“Oh! The daughter of old Ellison, and she married and went to Egypt. I always say,” Mrs. Kendal rejoined, with that emphasis which characterizes so many of her remarks, “I always say that the world is a very small place, after all. Puppa, do you hear that? This Mrs. Harter, who is put down on the program as Song is the daughter of old Ellison who married and went to Egypt, Sir Miles says. I suppose that means she’s come back from abroad.”

“Her husband is a solicitor in Cairo, I’m told,” said I.

“Oh, I see!” said Mumma, so emphatically that it seemed quite a visual achievement. “I see. We had some dear friends in India, who stopped in Cairo once on their way home, and they liked it very much. The wife, I’m sorry to say, was drowned in a boating accident there. That rather spoiled their stay.”

It seemed almost unnecessary to agree with so self-evident a probability, and only Sallie Ambrey murmured to herself, “Oh, surely not!” and then giggled inaudibly.

Then Lady Annabel Bending came in, and we all clapped, not only because she was the promoter and organizer of the concert, but because she had, as usual, so obvious an air of expecting it.

Lady Annabel cannot forget her Government House days. She occasionally alludes to her present husband as “H. E.,” and then corrects herself and says, “The Rector, I mean,” and on entering a public place, such as Church, she has a curious way of bowing her head graciously from side to side as she slowly walks to her place.

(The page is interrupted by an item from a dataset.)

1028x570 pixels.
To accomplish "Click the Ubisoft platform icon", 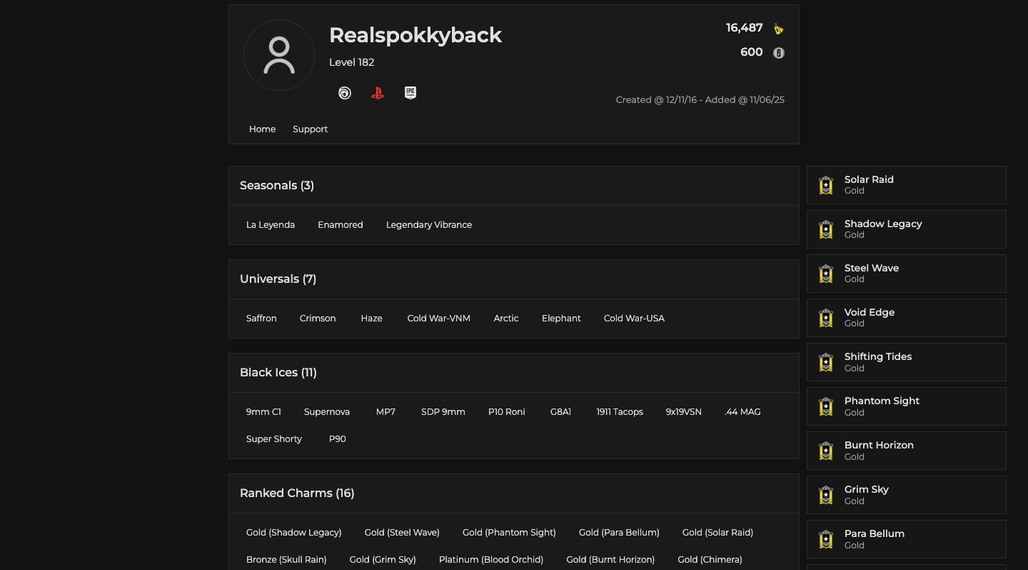I will click(x=344, y=93).
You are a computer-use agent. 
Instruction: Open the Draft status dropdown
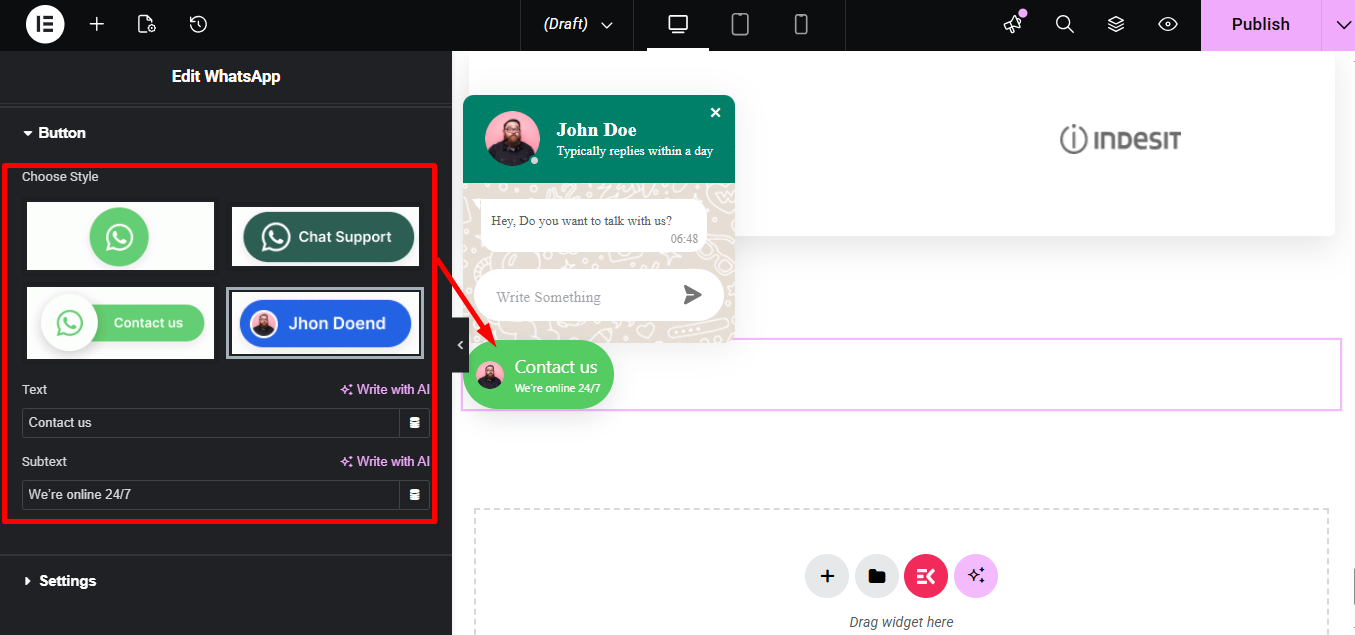[x=577, y=24]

Where she is, one looks for a red carpet. Lady Annabel is a small woman, but she dresses beautifully and carries herself with great distinction. In many ways, she resembles the late Queen Victoria.

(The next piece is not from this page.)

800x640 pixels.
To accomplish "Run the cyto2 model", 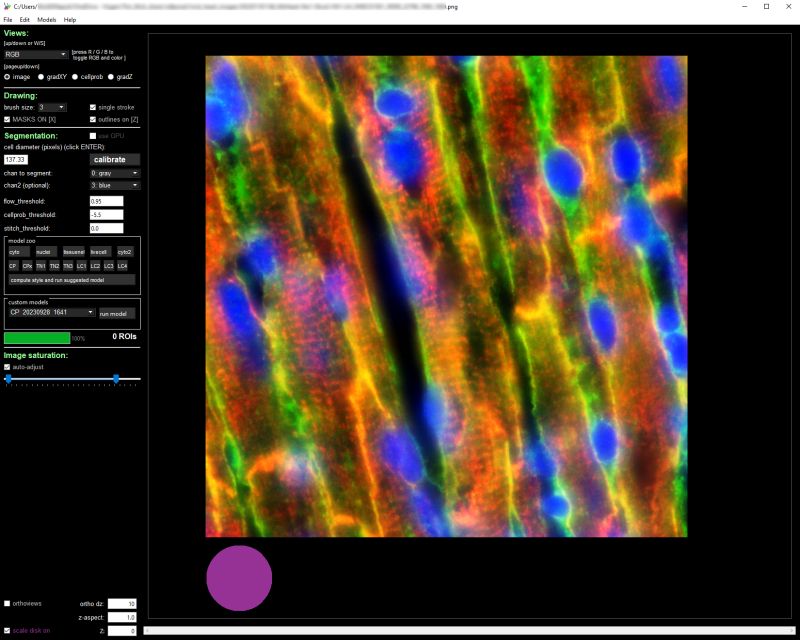I will tap(125, 252).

She received the applause with bows, and a slight, grave smile, and then mounted the platform and gave us a short speech, to which I confess that I did not listen very attentively. The usual Cross Loman entertainment followed. We have, for the most part, fathomed one another’s talents by this time, from the piano solo with which Miss Emma Applebee begins to the “Imitations” given by young Plumer, the butcher’s assistant.

“... With your kind permission, I will now give a rendering of a small boy reciting The Six ’Undred at ’is mother’s party.... Imitation of an ’en that ’as just laid an egg.... I will now conclude with a short sketch of my own, entitled The Baby in the ’Bus....”

“That,” said Mrs. Kendal, turning to me, “is what I call lifelike. And yet not vulgar.”